Paul further explians that there are subtle, quick shifts an actor needs to make in audiobook narration - from narrator to character to another character, or several other characters, in conversation with one another in real time while recording. That skill takes some time for most actors to master, but the opportunity to play all the parts is delicious for most actors. 
 
Paul continues: "The overlap for all of these media is that the collaborators on these projects have to consider the listener in a way visual stories do not. We have heavier lifting as we ensure the audience knows who’s talking and can track the story. It’s one of the fascinating ironies of 'audio-first' media that it’s extraordinarily visual."

Currently, Paul is producing season three of POD115, and it is on track for a Halloween release.
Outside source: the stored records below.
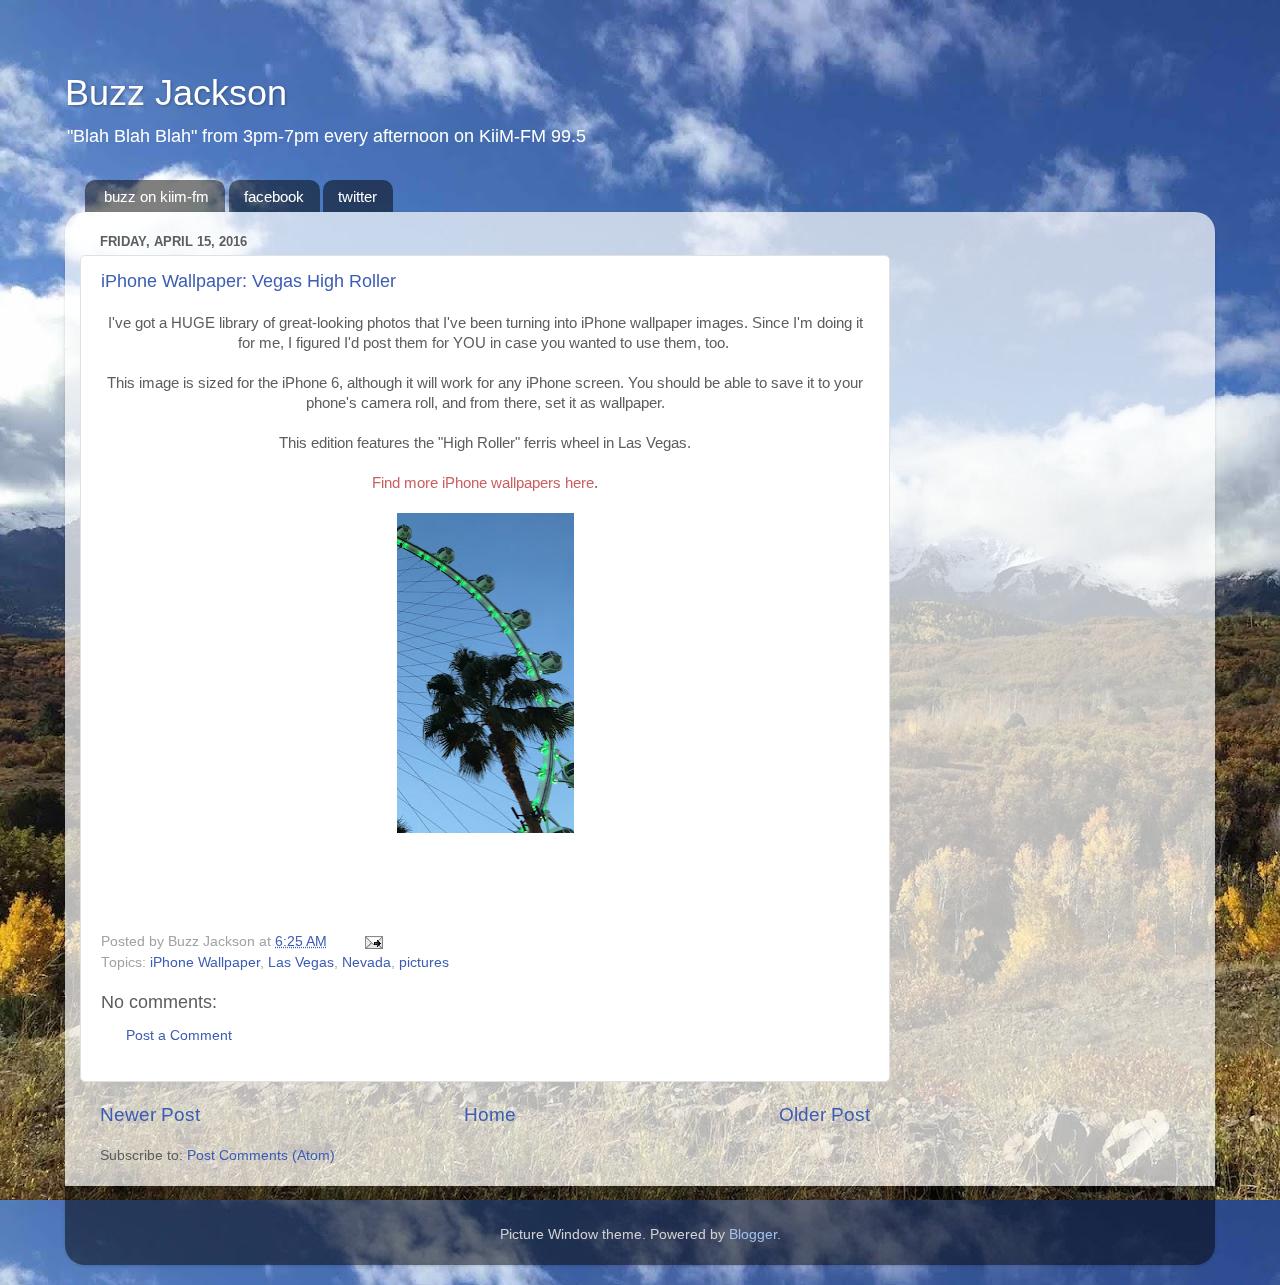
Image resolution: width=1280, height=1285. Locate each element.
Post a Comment (179, 1035)
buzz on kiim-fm (156, 196)
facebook (274, 196)
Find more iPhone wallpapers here (483, 482)
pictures (424, 962)
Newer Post (150, 1114)
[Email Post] (370, 941)
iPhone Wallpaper (205, 962)
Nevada (366, 962)
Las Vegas (301, 962)
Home (490, 1114)
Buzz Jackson (176, 92)
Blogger (753, 1234)
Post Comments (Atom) (261, 1155)
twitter (357, 196)
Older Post (824, 1114)
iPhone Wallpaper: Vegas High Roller (248, 281)
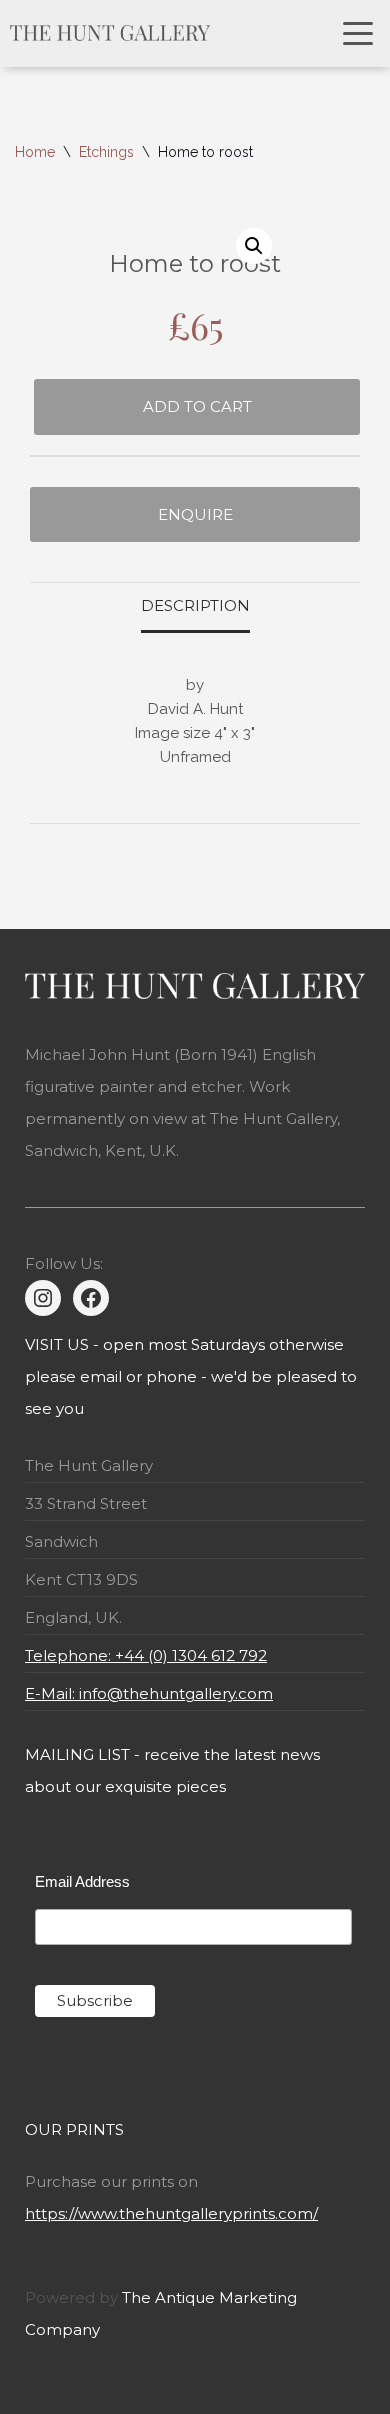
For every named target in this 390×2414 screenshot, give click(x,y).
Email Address (82, 1881)
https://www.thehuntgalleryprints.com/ (171, 2213)
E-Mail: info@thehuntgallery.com (149, 1693)
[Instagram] (43, 1298)
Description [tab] (195, 605)
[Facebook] (91, 1298)
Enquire (195, 514)
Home (35, 152)
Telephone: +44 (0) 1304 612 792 (146, 1655)
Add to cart (197, 406)
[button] (254, 246)
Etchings (106, 152)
Paul is proud of being a Webby Award Honoree for the second season of POD115. You can check out the podcast at POD115.com.
 
Paul has also been producing and co-hosting a movie review podcast with a close friend and his stepson, debating the merits of current and past favorite films. several other podcast projects. The podcast is called, Les Idiots du Cinema
 
"We consider ourselves “idiots” because we’ve always followed legendary screenwriter William Goldman’s maxim 'Nobody knows anything,'" says Paul.
 
Becoming an audio fiction actor 
 
When asked, "What's the biggest mistake experienced actors make when entering this audio fiction space?" Tal responds this way: "I think the biggest mistake actors make when entering the space is assuming it's the same as theater, film, or TV acting. I've found that with most audio fiction, grounded, realistic, and intimate acting really thrives. 
 
"There are exceptions of course, especially in comedy or children's media - this is just a general observation! I'd recommend that folks who want to enter the audio fiction space start by listening to audio fiction shows and see for themselves how it compares to the medium they're experienced in."
 
If you listen to Tal, Devin Sheperd and Adam Paul and other successful audio fiction producers/actors, you will quickly realize that the craft is more than simply voice-over. Audio fiction acting is tasked with creating images in the listener’s mind, as opposed to creating it on a screen and presenting it directly. That task is delicate and subtle, but allows for much deeper engagement of an audience when done right.

 

Audio fiction producer and actor Tal Minear.